Lilacs
May 14th is a day of mixed emotions for me. Eighteen years ago today, right about this time of day (circa 10am), the phone rang. I was still asleep, having been late at the hospital the night before. It was a Tuesday morning, and I would have been in school if the world hadn’t been falling apart. My dad had taken the week off work, knowing what was ahead. But he didn’t answer the phone. He was out running errands, in a world before everyone had a cell phone. So I picked it up. I knew what the speaker would say before my hand ever snaked out from under the comforter. I knew who it was.
My cousin Joan, sounding weary having been at the hospital since about midnight:
“Come now. It’s time. How quick can you get here?”
I replied that we were on our way, without knowing that Dad was out of the house.
Still dressed from the night before, I hopped out of bed and ran down the stairs to tell Dad. “Daaaad!?”
He wasn’t there. But he left a detailed note, saying he would be grocery shopping from this time to that time, then stopping by his friend John’s house from this time to that time…. I checked the clock. Five minutes and he’d be at John’s. I dialed. His wife Patricia answered.
“Pat, it’s Wendy. Dad’s on his way over, but I just got the call. Don’t let him even get out of the car - send him home.”
“Oh God - ok. You ok?”
Ok? Hmm… define ok. I was running on little sleep, had forgotten that I was a 14 year old child while I ran a household and did evening shifts at the hospital downtown. In a matter of hours - possibly minutes - I wouldn’t have a mother. Maybe I already didn’t.
“I’m fine. Fine.”
After getting off the phone, I splashed some water on my face and let the dog out in the yard for a few minutes. It was a warm spring day, though a bit cloudy. As Valentine - our Doberman - did her business, my glance happened to land on the lilac tree at the back of the yard. I hated the house we were living in.
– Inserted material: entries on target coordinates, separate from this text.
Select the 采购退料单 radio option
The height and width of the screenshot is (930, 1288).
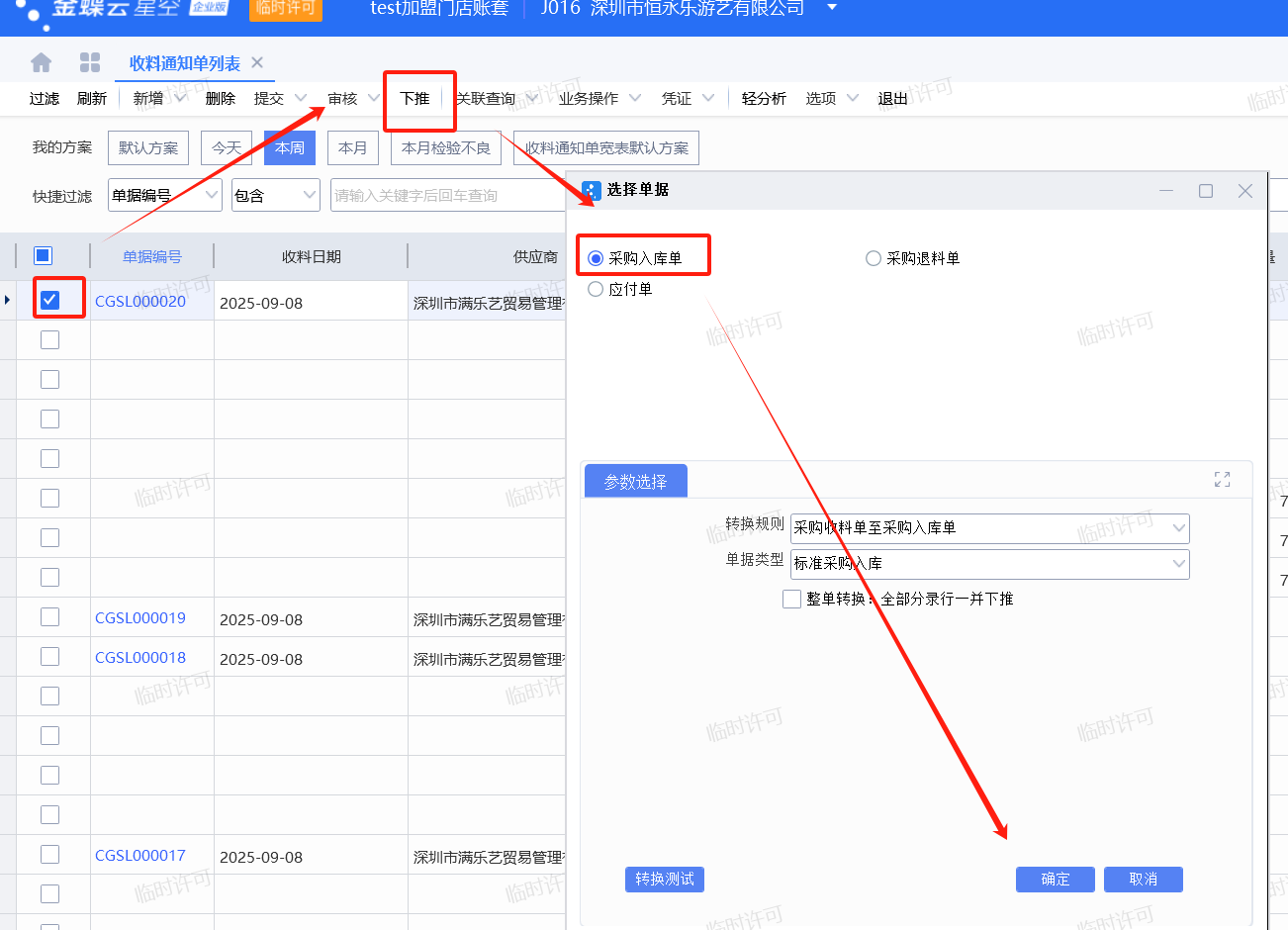click(x=874, y=258)
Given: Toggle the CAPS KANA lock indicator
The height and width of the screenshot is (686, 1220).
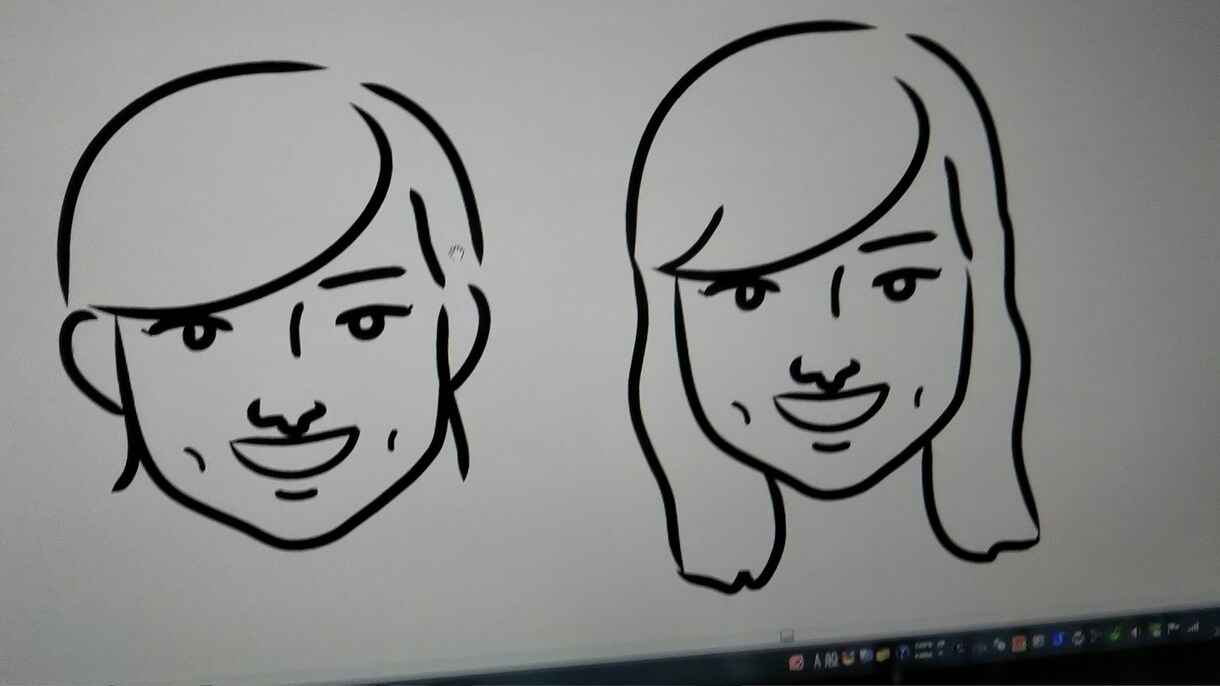Looking at the screenshot, I should pos(923,650).
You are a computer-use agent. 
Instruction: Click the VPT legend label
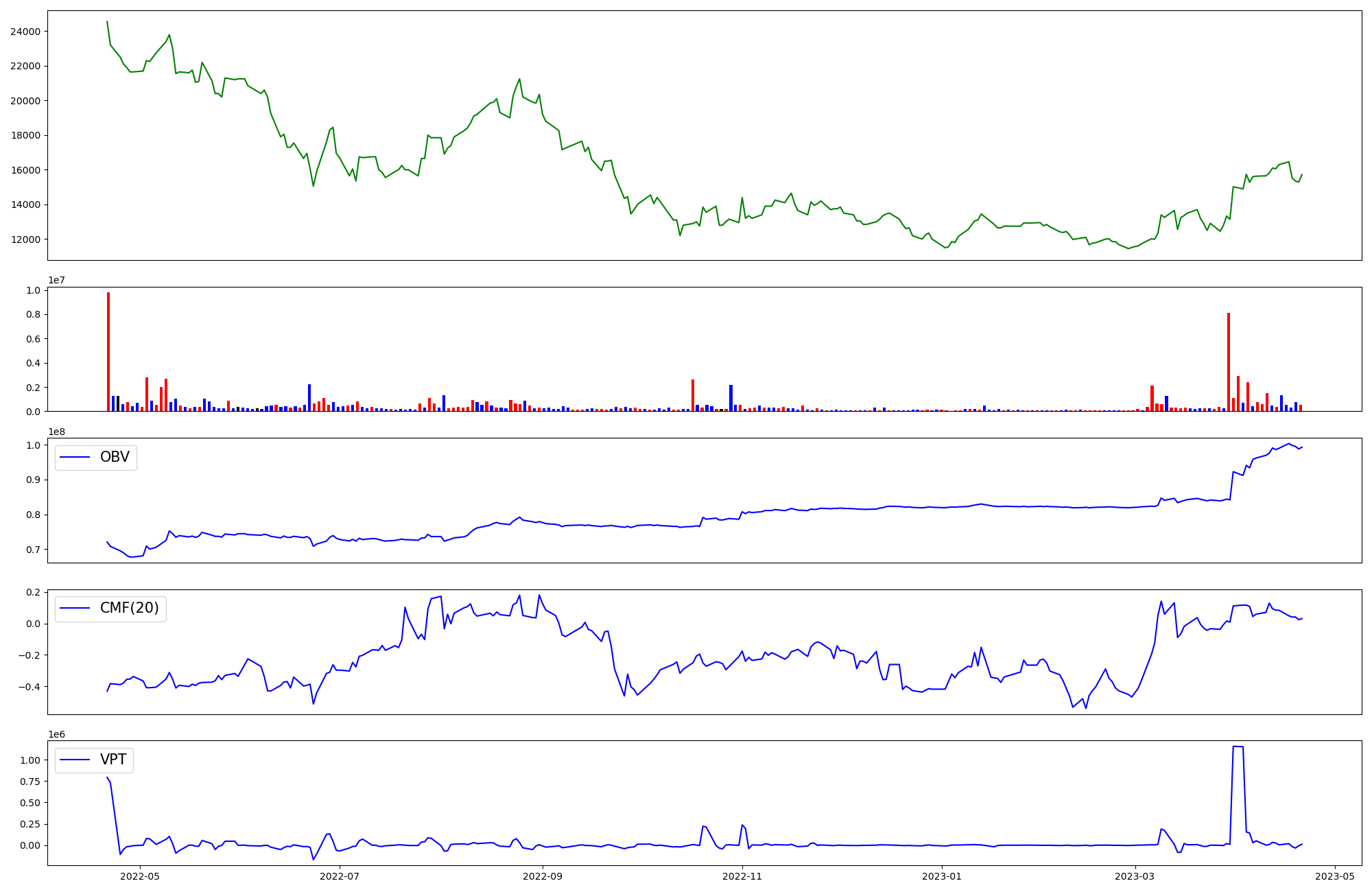point(113,760)
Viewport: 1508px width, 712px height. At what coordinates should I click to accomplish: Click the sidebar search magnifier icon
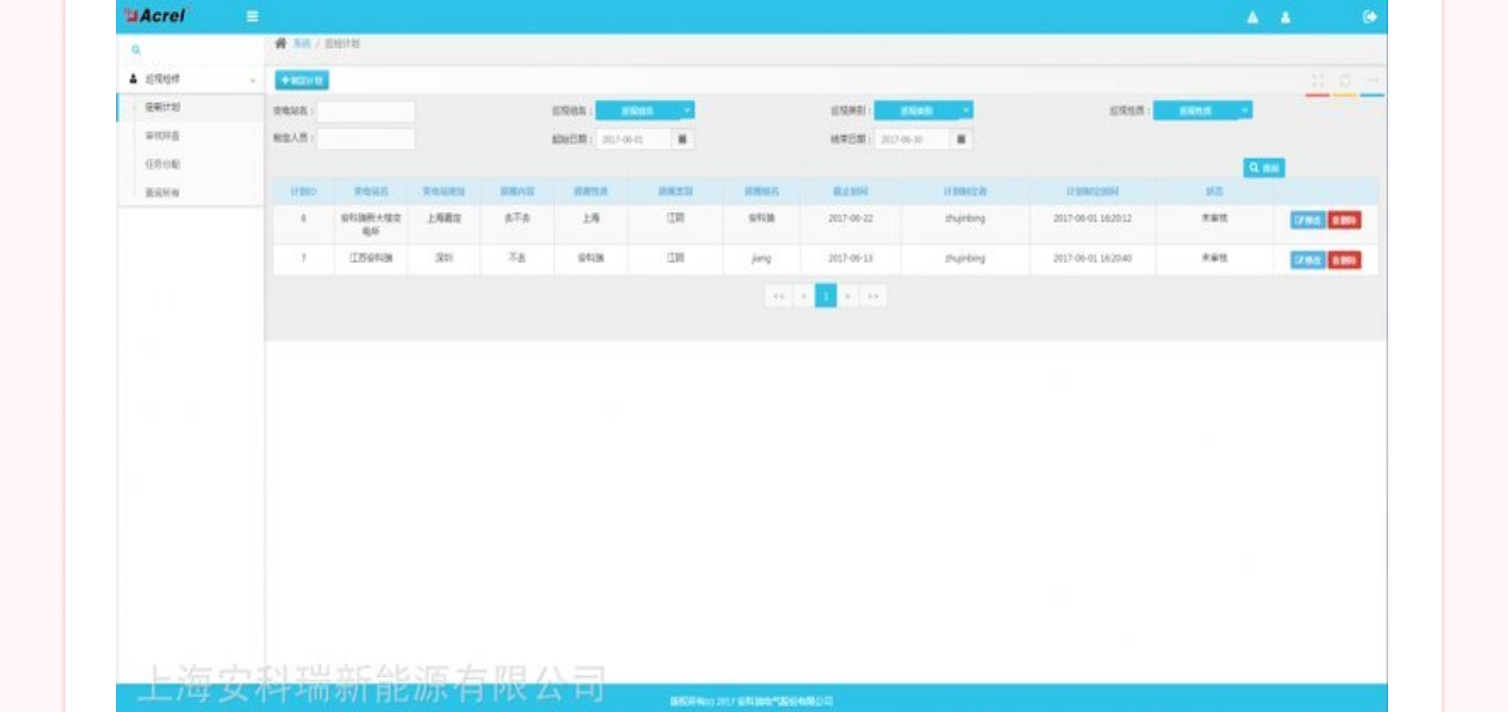(136, 50)
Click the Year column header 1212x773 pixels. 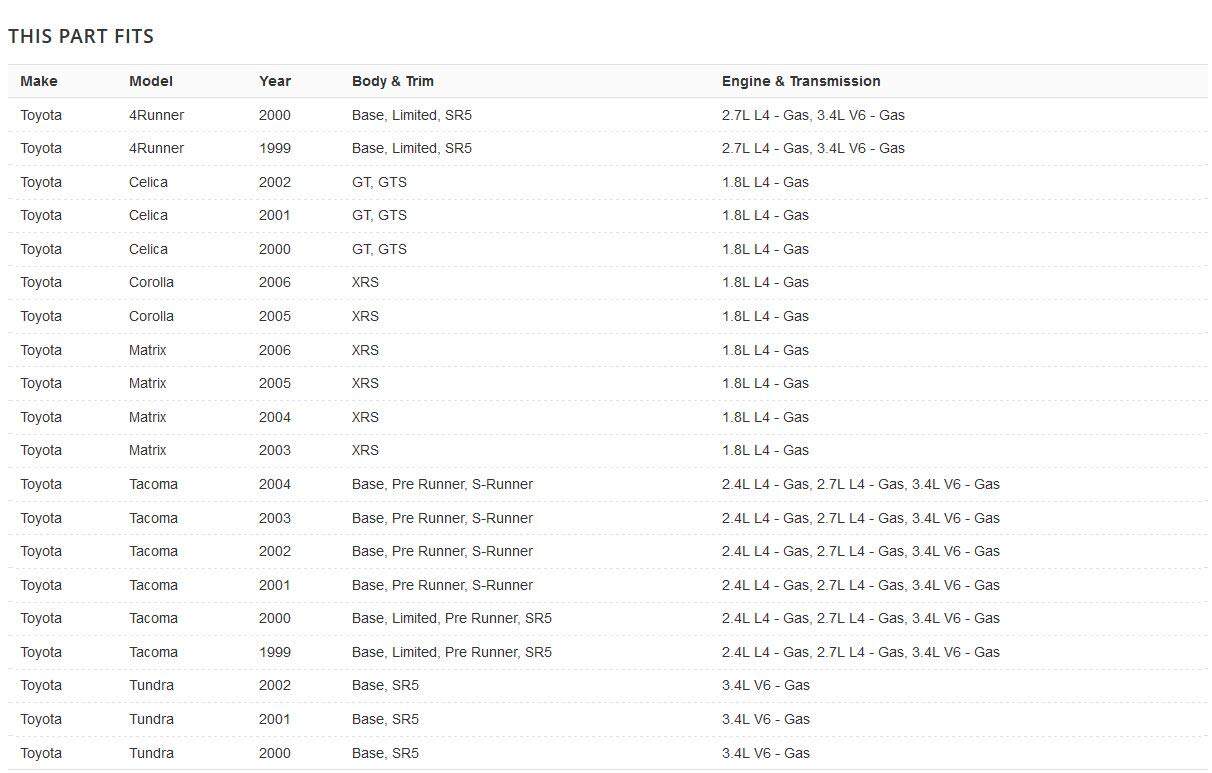(x=275, y=81)
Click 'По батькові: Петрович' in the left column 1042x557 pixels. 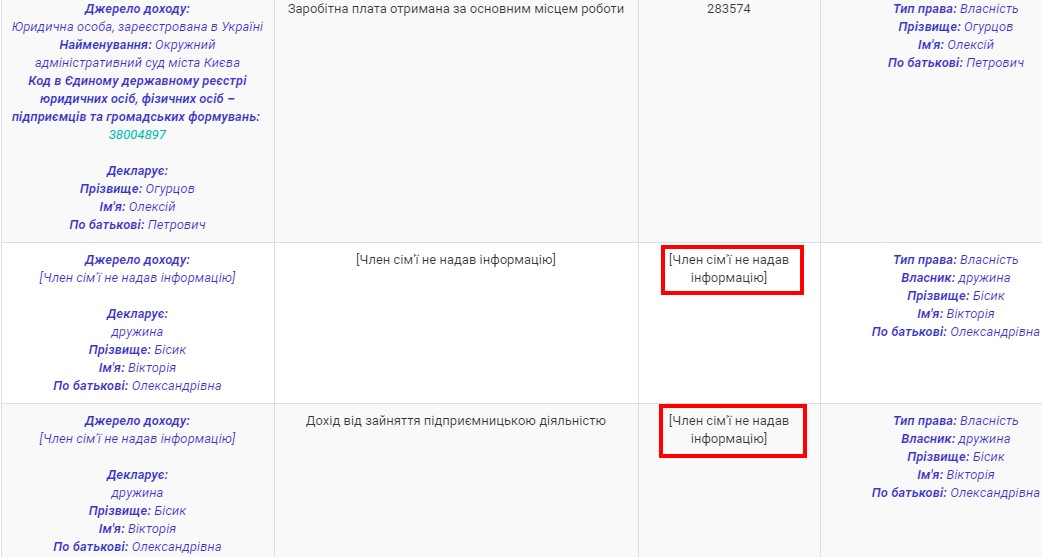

It was loathe at first sight, but my mother was so enamored with the big lilac bush that we rented the house anyway. We had moved in the previous September, and she couldn’t wait for Spring to see the bush in bloom.
She never did, having been in the hospital since February 22 with the cancer that would kill her. The buds were just beginning to open that morning in May. The bush was still mostly dark purple with unopened blossoms; only a few specks of the pale almost-pink color of the fragrant open flowers.
Dad came home a few minutes later, and we hit the road, driving downtown as fast as our little K-Car would carry us (which isn’t that fast at all). Our speed wasn’t enough. We arrived at the hospital a few minutes after my mother died. It was too late.
Just like the lilacs bloomed too late for her to see them.


Wow, Wendy, what an incredible story. Thank you.
Comment by Joe Klare — May 14, 2009 @ 11:19 am
Beautifully written, that must’ve torn your heart all over again. That is a hurt that never goes away…thanks for sharing with us.
Comment by Holly Bridwell — May 14, 2009 @ 11:55 am
Oh, Wendy, that’s so sad. I’m sorry for your loss.
I’ve loved lilacs since I was a little girl. From now on, I’ll think of you and your Mom whenever I see and smell them.
Comment by Josephine — May 14, 2009 @ 2:25 pm
Jesus. I’m sorry.
Comment by Mike Wilson — May 14, 2009 @ 2:27 pm
Oh Wendy
That is so sad I lost my Mum a year ago in January and like you never made it to the hospital in time, my thoughts are with you to-day and your Mum
Comment by Liz Purves — May 14, 2009 @ 2:52 pm
Cheers. Most of us have been there and empathize.
Comment by Two Dogs — May 14, 2009 @ 3:11 pm
Thoughts are with you. My Grandmother’s favorite flowers were lilacs or one of them. I suffered that loss in recent months I teared up when using a lilac scented softener recently while doing laundry.
I will think of you now as well.
Comment by Shelby — May 14, 2009 @ 3:31 pm
Wendy,
Only time helps….it never really heals; the scar is always there. Cherish the good times and carry on (as you seem to be doing beautifully.) It would make your mom proud, I am sure. They are always happy to see their babies “make it.” And you know she is watching….like they always do!